Friday, July 11, 2008

Going Home


So, I was reading yesterday and the author mentioned, with a qualification that his book is not about parenting, that the goal is to convince our children that we love them more than they could possibly imagine... And, that they are not the center of the universe.

That struck me pretty profoundly because I was at home in order to take care of my two year old. Three days ago, she didn't get out of bed for two hours - just laid there. She is talking less, and strangely - lots of n's "Daenny" is my name sometimes. This was the part I knew I wasn't as ready for as the other parts - the change for Caroline. My solution - talk to her about it, and make her play. I let her watch cartoons and have pizza and a popsicle (did I mention that she wasn't eating or drinking much either?), then we went to the pool. She loves the pool, and started to perk up within sight of it - but then she slid back down. Wanted me to carry her everywhere, and wouldn't engage in the things she loves to play with.

I talked to some parents I saw there - they had twins and then triplets!!! They said their twins still haven't gotten over the triplets being born, but that that is their lot in life and they stopped trying to overextend after a few months of trying that. It didn't fly well with me, but it was great advice. So, Caroline and I went to the slide. She did not want to go, but she wasn't protesting. I took her down ten times, she never walked, and for awhile didn't say she wanted to do it again.

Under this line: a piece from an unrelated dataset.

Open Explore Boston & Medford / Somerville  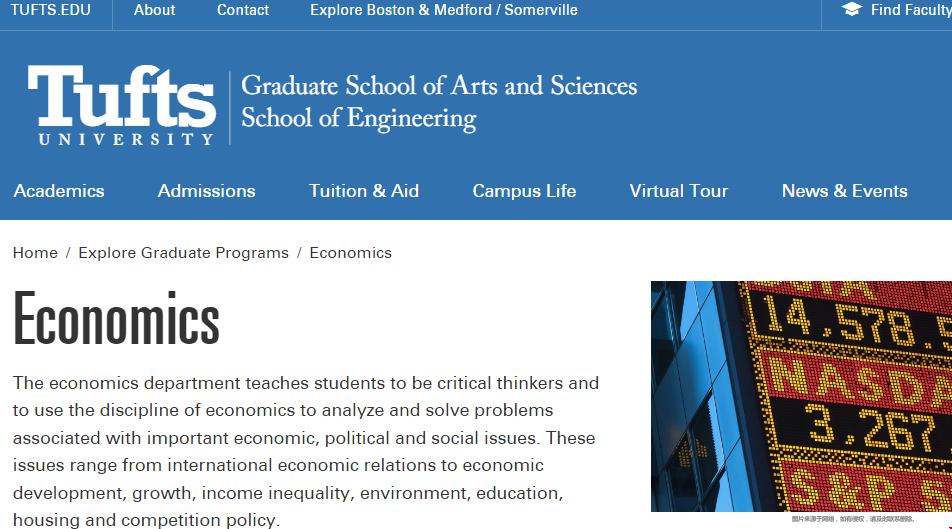tap(444, 10)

And, I kept telling her we were going to do it again (each time she would smile during the actual sliding); until she said "do it two more times???" Then she was back to normal and played with her noodle, ran, and then we went out to eat and she ate a plate of spaghetti (the shirt is now being stain-treated by Grandma).

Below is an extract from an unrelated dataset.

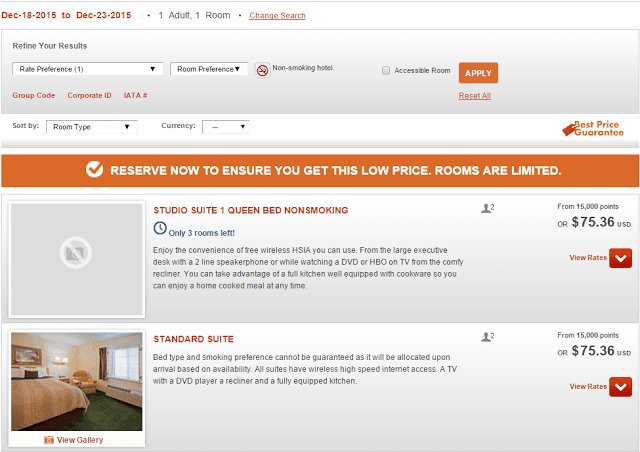
Task: Open the Sort by Room Type dropdown
Action: point(91,127)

We continue to talk with her, she is clearly worried about Mommy's ouchey, and life will never be the same again. But I have my beloved dialectical-parenting philosophy. Basic, but with no arrival - just the way I like it.

Oh yeah... and Rachel and I are going home in about an hour. I suppose it will be worse when they are both teenagers!

9 comments:

Bailey Mohr said...

Thanks for "blazing" the trail. We have someone to look to when this happens to us. (That "blazing" thing wasn't supposed to be a pun, but look at that -- it is.)

annie said...

Blazer, have you been practicing your intimidating face? With a house full of ladies that gorgeous, you're going to have to work on a strategy for deflecting unworthy males...

Matt Blazer said...

I own a Czechoslovakian 9 mm semi-automatic handgun.

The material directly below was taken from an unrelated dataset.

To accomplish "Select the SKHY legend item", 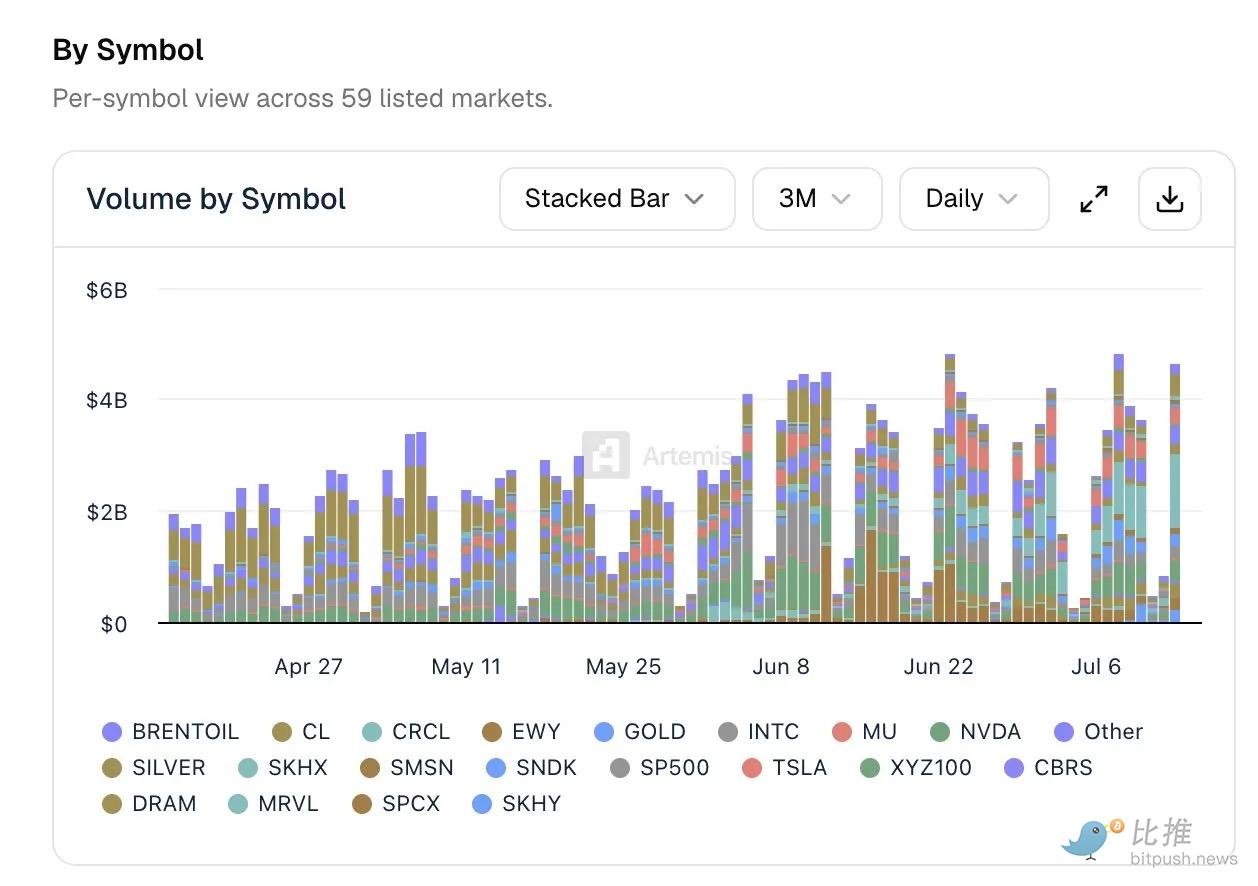I will pyautogui.click(x=516, y=804).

15 in the clip and one in the hole...

Nom de plume said...

I cannot BELIEVE how old Caroline looks in this picture. Gosh. The last time I saw her was when Rachel was barely showing and Caroline was tripping around in a pink dress way too long for her. You guys look really happy in all of these pictures. What's it like?

annie said...

The way that I definitively knew that my father had rejected someone was when he cleaned his hunting rifle every time they came over, so you seem off to a good start.

And, where were you during the gun control talk, when I was the only one who owned a gun?

Kirsten McKeown said...

I just have to say how much I LOVE that picture of the Blazer ladies! It's pretty great!
And it was also great to see you guys this evening. Thanks so much for sharing! = )

Anonymous said...

What a cute family! I think the best advice (not that you need any more) is to keep life as normal as possible for Caroline. If you treat her too special, she'll really start to get worried and resent the attention (from the mom of a 16-year old only-child wannabe.)

Anonymous said...

I didn't mean to leave the above comment anonymous!

Nom de plume said...

Hey blaze. My pen is broken. Or I did something wrong. It's spilling ink all over me everytime I write with it. Did I put the cartridge in wrong? How do I fix it??